Colin owns an ITR. He lives in Milwaukee, an hour south of Road America. Like any reasonable person, he thus takes almost any excuse to go to Road America. Last fall, he asked if I wanted to hang out there, at the Type R Expo—a fast-Honda meet and track day. Then he offered to let me track his car.
He almost certainly regrets that.
Colin’s Type R is yellow. An unrestored, bone-stock 2001, factory paint and no theft record. All rare for a model that has long begged to be modified, stolen, or simply driven into the ground. Colin bought the car from the original owner, a Missouri woman who purchased it almost entirely on looks.
“It was cute,” she told him.
Expo Corrupting Experience One: Road America’s paddock. Too many 1990s Hondas to count. And that get-woke moment where you spin a road car past 6000 rpm and notice the engine still isn’t on the cam. The Expo was a vintage event but didn’t feel like one. Maybe because the cars were mostly from my youth, not someone else’s, and I don’t feel much older than I did at 20. Maybe that dichotomy is aging in a nutshell.
Expo Corrupting Experience Two: A passenger track ride in a 7000-mile 1996 Type R once used for factory Nürburgring testing. I was chauffeured by the car’s owner, Wisconsinite Peter Cunningham. In addition to being a friend of R&T’s, Cunningham heads , Honda’s American road-race arm. We spent several laps annihilating traffic, because Peter is Peter. The Integra batted into corners and seemed to paint only in manic colors, as if the world were a comic book.
I began texting Colin later that week. Repeatedly, almost involuntarily: Sell me the car sell me the car please sell me the car? Weeks later, only mildly annoyed, he relented. (To paraphrase General George Patton, there is no such thing as defense. There is only attack and attack and attack some more.) Colin canvassed a few experts for pricing advice. Most waffled, then asked, maybe too casually, if he would sell. No one wants those cars. I’ll take it off your hands. Do you a favor.
Expo Corrupting Experience Three: Late in the day, it began to rain. Splatty and relentless. People went home. I ended up with the track almost to myself, lap after empty lap with one of the world’s great places and a joyous lack of grip.
The experience dredged memories. I was reminded of living in the Midwest, just out of school, when I would pilgrim up to Road America every spring for track days. Perpetually iffy weather, but friends and slides and long nights at Siebkens, the only bar worth loving in the nearby town of Elkhart Lake.

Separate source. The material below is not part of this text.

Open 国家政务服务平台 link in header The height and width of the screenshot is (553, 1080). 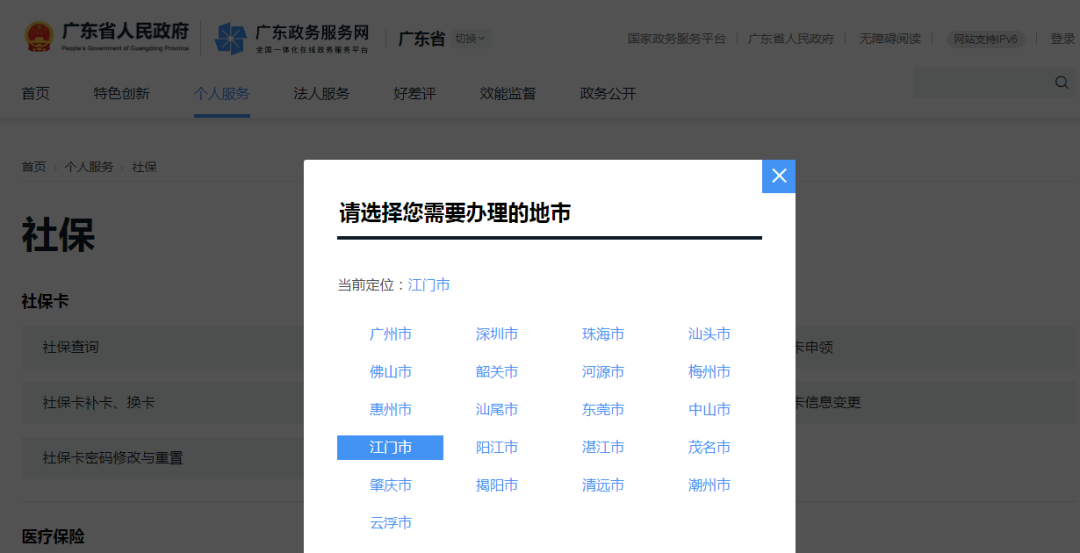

An Illinois guy named Ken Sax attended some of those events with a yellow Integra Type R, one of the first I ever saw. We never met, but his name stuck with me. Probably from all the time I spent hanging on the fence, watching his car bark down the front straight.
Ken’s Integra was at the Expo. I saw him with it, across the garages. The parallel meant nothing but was comforting anyway; in the bubble of a racetrack, the world briefly seemed as simple as I thought it was more than a decade ago. The chief dissonance was the knowledge that clean ITRs no longer grow on trees.
Or maybe the distance from home. I live on the West Coast now. I can’t often go back to Road America, and I certainly can’t go back to it in my twenties. But I can find the hills near my house in an 8400-rpm Honda signed off by a mad genius. An experience so vibrant and singular, it makes up for a lot. Possibly even an abundance of noodles.